▶ **Exercise material**
'''
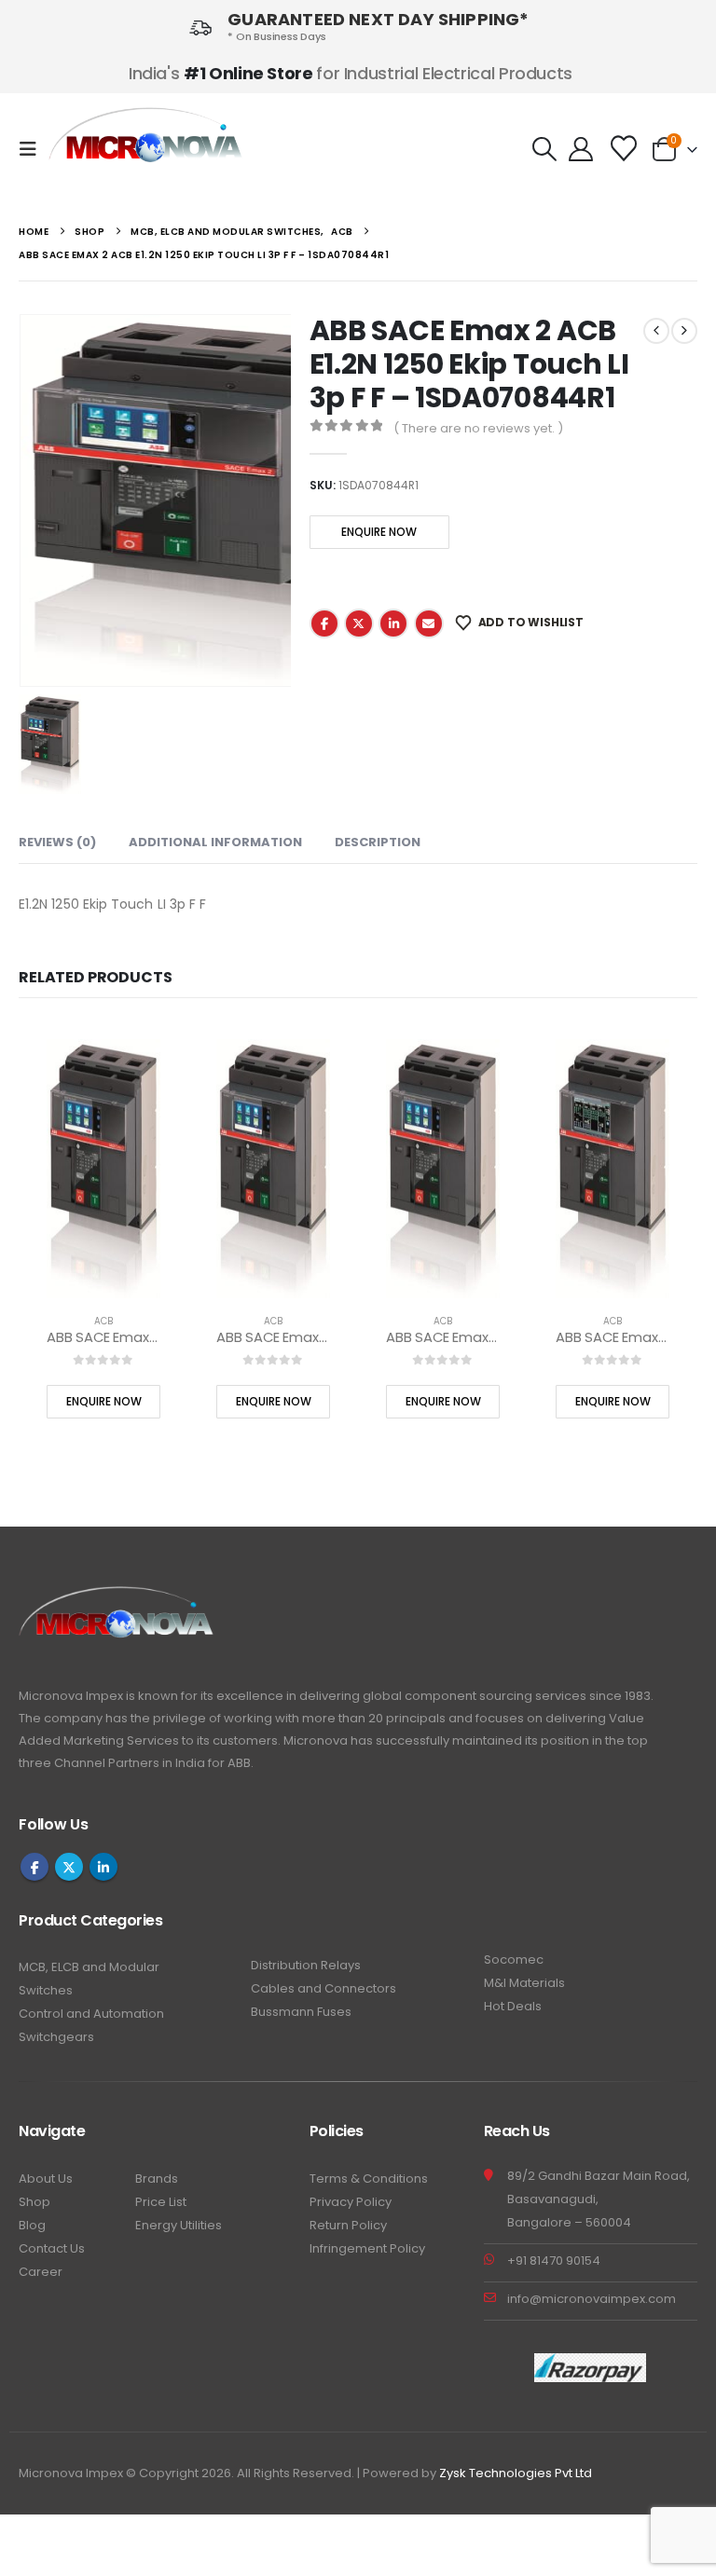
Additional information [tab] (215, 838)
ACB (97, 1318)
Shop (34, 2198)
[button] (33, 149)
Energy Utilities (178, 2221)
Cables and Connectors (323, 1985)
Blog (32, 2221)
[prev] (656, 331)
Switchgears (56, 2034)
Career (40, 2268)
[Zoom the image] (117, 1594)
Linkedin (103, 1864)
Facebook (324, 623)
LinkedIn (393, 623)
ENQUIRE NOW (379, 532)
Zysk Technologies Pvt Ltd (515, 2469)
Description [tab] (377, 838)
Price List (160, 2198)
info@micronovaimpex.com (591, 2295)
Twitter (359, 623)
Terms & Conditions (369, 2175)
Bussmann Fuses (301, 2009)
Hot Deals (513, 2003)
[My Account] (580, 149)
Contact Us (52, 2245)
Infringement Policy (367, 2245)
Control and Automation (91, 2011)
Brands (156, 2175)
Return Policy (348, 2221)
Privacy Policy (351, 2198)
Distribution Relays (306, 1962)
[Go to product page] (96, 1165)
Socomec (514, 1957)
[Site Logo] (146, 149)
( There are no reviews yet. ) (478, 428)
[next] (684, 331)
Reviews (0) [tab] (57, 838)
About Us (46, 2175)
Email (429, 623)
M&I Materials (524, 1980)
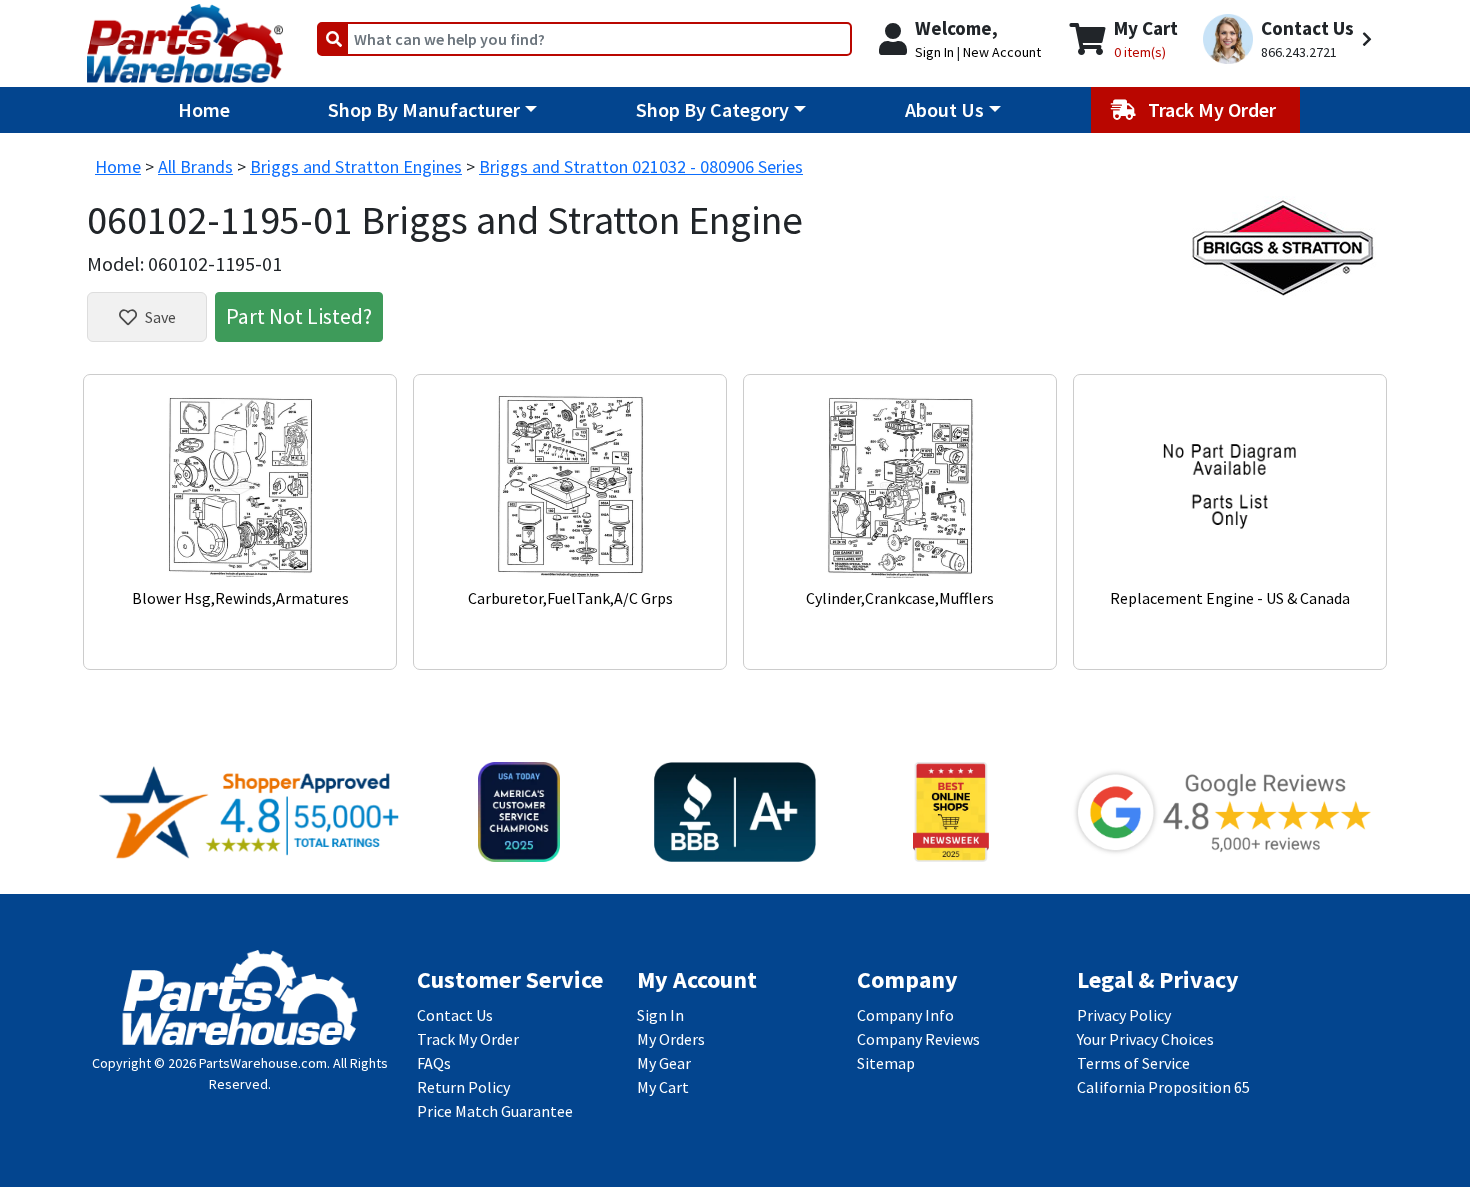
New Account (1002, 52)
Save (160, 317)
'''
▶ **Assignment**
From the entries above, extract only the lines running from the one containing "Zysk Technologies Pvt Ltd (515, 2469)" through the one containing "Privacy Policy (351, 2198)", inclusive.

▶ **Solution**
Zysk Technologies Pvt Ltd (515, 2469)
Description [tab] (377, 838)
Price List (160, 2198)
info@micronovaimpex.com (591, 2295)
Twitter (359, 623)
Terms & Conditions (369, 2175)
Bussmann Fuses (301, 2009)
Hot Deals (513, 2003)
[My Account] (580, 149)
Contact Us (52, 2245)
Infringement Policy (367, 2245)
Control and Automation (91, 2011)
Brands (156, 2175)
Return Policy (348, 2221)
Privacy Policy (351, 2198)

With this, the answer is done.